# Teks yang Ditampilkan:
*****

JAKARTA - Pemerintah melalui Kementerian Keuangan (Kemenkeu) diharapkan melanjutkan tren pengelolaan fiskal yang sehat sepanjang tahun, terutama menjaga surplus APBN. Hal itu penting untuk memberi sinyal pada dunia internasional kalau pengelolaan keuangan negara RI tetap managable di bawah Menkeu Sri Mulyani Indrawati.

Menkeu Sri Mulyani Indrawati baru-baru ini menyampaikan Anggaran Pendapatan dan Belanja Negara (APBN) pada semester I-2022 surplus sebesar 73,6 triliun rupiah atau setara dengan 0,39 persen dari Produk Domestik Bruto (PDB) Indonesia.

"APBN semester I masih tercatat surplus 73,6 trilun rupiah, jadi ini enam bulan berturut-turut APBN mengalami surplus," kata Menkeu.

Surplus APBN hingga akhir Juni 2022 terbilang sangat baik jika dibandingkan akhir Juni 2021 yang tercatat defisit 283,1 triliun rupiah. Surplus tersebut karena pendapatan negara yang tumbuh signfikan dibandingkan belanja negara. Pendapatan negara tercatat sebesar 1.317,2 triliun rupiah atau tumbuh 48,5 persen secara tahunan (yoy).

Realisasi itu setara 58,1 persen dari target yang sebesar 2.266,2 triliun rupiah. Sementara belanja negara tercatat mencapai 1.243,6 triliun rupiah atau tumbuh 6,3 persen (yoy). Realisasi tersebut setara 40 persen dari pagu anggaran belanja negara yang sebesar 2.714, 2 triliun rupiah.

Dengan surplus anggaran maka pembiayaan utang mengalami penurunan. Hingga akhir Juni 2022, pembiayaan utang baru sebesar 153,5 triliun rupiah atau turun 63,5 persen (yoy) dibandingkan periode sama di 2021 yang mencapai 421,1 triliun rupiah.

"Kondisi APBN semester I luar biasa positif dengan SILPA mencapai 227,1 triliun rupiah. Bahkan, pembiayaan anggaran melalui penerbitan surat utang menurut Perpres seharusnya 840,2 triliun rupiah, tapi kita hanya merealisasikan 153,5 triliun rupiah. Ini menurun drastis dibandingkan tahun lalu," kata Menkeu belum lama ini.

*****

# Data untuk Dianalisis:

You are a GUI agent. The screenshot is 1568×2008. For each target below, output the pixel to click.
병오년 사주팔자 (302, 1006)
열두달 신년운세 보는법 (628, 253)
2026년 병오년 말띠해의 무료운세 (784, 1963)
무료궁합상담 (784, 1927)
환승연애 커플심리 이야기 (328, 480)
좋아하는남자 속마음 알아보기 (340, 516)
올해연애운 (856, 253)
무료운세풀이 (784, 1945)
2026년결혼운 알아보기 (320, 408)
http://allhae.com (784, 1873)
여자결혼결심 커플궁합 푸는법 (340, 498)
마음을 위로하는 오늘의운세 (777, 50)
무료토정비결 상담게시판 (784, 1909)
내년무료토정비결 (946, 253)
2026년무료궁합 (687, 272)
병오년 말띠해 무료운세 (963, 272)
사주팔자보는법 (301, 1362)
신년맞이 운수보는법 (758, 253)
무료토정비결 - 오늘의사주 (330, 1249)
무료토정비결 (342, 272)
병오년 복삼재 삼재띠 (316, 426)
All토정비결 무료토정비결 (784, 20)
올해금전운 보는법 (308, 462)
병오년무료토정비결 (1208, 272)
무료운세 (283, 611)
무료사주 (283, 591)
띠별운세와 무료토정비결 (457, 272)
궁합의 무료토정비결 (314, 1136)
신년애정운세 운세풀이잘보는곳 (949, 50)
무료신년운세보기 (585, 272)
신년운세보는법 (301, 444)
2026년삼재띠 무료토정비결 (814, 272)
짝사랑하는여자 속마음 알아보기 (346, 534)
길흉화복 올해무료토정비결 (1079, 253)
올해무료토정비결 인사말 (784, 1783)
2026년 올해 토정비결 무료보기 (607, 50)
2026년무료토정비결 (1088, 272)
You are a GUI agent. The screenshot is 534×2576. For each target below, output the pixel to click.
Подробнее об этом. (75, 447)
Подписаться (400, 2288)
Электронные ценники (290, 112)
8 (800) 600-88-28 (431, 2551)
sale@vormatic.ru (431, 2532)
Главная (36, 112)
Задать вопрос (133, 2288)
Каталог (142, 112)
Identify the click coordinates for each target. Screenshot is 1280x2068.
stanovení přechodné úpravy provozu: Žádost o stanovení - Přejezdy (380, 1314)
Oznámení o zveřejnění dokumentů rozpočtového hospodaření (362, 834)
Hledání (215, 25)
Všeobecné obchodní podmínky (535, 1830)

*****

# Soal untuk Dikerjakan:
1 - Jawablah pertanyaan berikut berdasarkan berita tentang APBN semester I-2022.
(a) Berapa besar surplus APBN semester I-2022, dan berapa persen dari PDB?
(b) Berapa defisit APBN yang tercatat pada akhir Juni 2021?
(c) Berapa nilai SILPA yang disebut Menkeu?
2 - Ubah paragraf dalam berita tentang APBN semester I-2022 yang dimulai dengan "Surplus APBN hingga akhir Juni 2022" menjadi daftar poin singkat tanpa menghilangkan fakta utamanya.
3 - Lanjutkan berita tentang APBN semester I-2022 itu, mulai setelah kalimat terakhirnya.

# Kumpulan Jawaban:
1 -
(a) 73,6 triliun rupiah, setara 0,39 persen dari PDB.
(b) 283,1 triliun rupiah.
(c) 227,1 triliun rupiah.

2 -
- Surplus APBN hingga akhir Juni 2022 jauh lebih baik daripada akhir Juni 2021, yang defisit 283,1 triliun rupiah.
- Surplus terjadi karena pendapatan negara tumbuh jauh lebih signifikan daripada belanja negara.
- Pendapatan negara mencapai 1.317,2 triliun rupiah, tumbuh 48,5 persen (yoy).

3 -
Indikator positif APBN disepanjang semester I-2022 akan menjadi hal yang baik bagi pemerintah untuk menghadapi semester II-2022, disebabkan lingkungan global yang masih bergejolak dan berpotensi mempengaruhi kinerja ekonomi dalam negeri.

Momentum Bagus

Rektor Universitas Indonesia (UI), Ari Kuncoro, di hadapan Presiden, pekan lalu, memaparkan kalau di tengah situasi dunia yang mengalami deglobalisasi, beberapa indikator ekonomi di Tanah Air justru mengalami kenaikan.

"Ternyata situasinya itu baik ya, itu kelihatan dari penerimaan pajak yang naik, kemudian ekspor juga naik, dan ada beberapa indikator lain yang naik. Kesimpulannya adalah tidak semuanya situasi dunia yang sedang kompleks ini punya akibat yang negatif, sekarang tinggal Indonesia bagaimana memanfaatkannya," kata Ari.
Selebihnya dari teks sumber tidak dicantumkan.